According to Grafana, today it’s common for frontend applications to run more of their code on the end users’ device. Since users can be accessing the app from various devices, browsers, and operating systems, or even while on different internet bandwidths, ensuring compatibility is a challenge. 

The new solution will measure and report on Web Vitals like Time to First Byte, Largest Contentful Paint, First Input Delay, and Cumulative Layout Shift.

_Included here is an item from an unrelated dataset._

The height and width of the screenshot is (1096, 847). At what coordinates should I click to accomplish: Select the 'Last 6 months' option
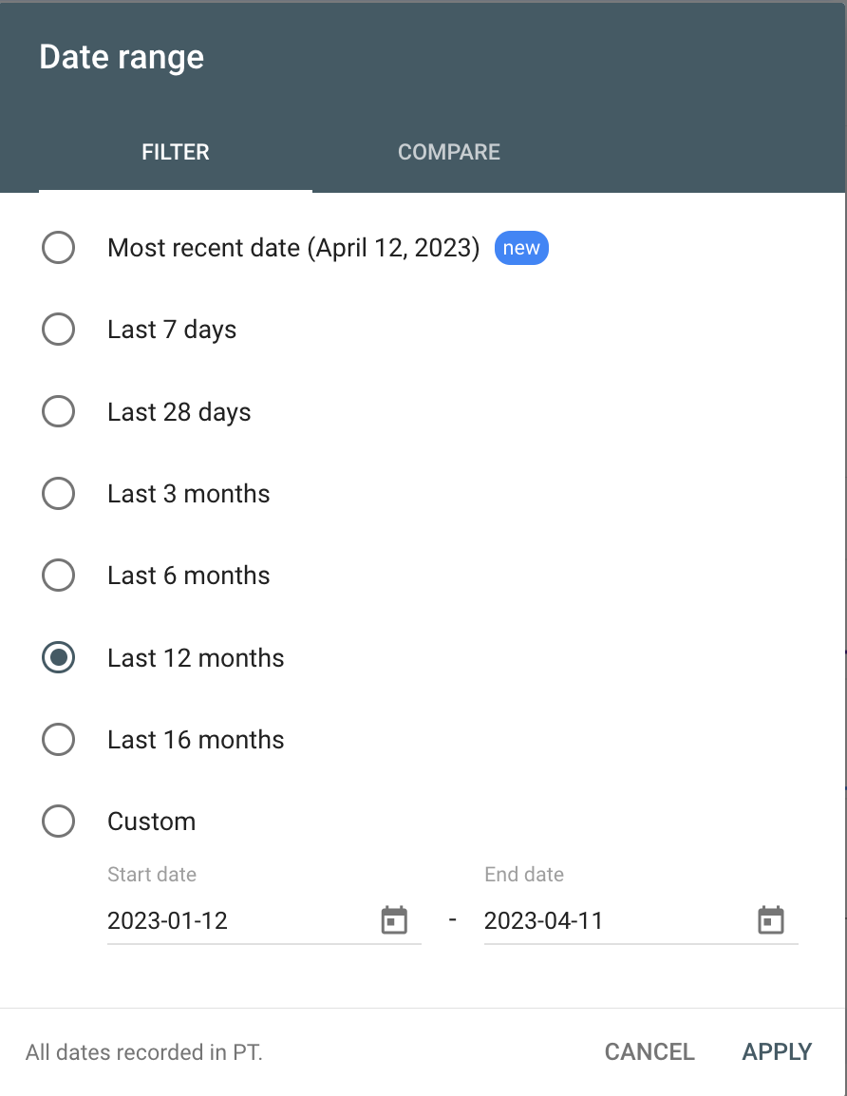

This data can be “sliced and diced” across any dimension, depending on what matters most to the business. It can also be useful in determining how different users interact with the app.

To make it easier to track down errors, it groups errors based on similarities and also ranks them by volume and frequency so that developers can see what URLs or browsers have the most errors and investigate accordingly. 

It also allows drilling down into specific user sessions based on things like application names, browser type, and timeframe, which can also be helpful in investigating issues. 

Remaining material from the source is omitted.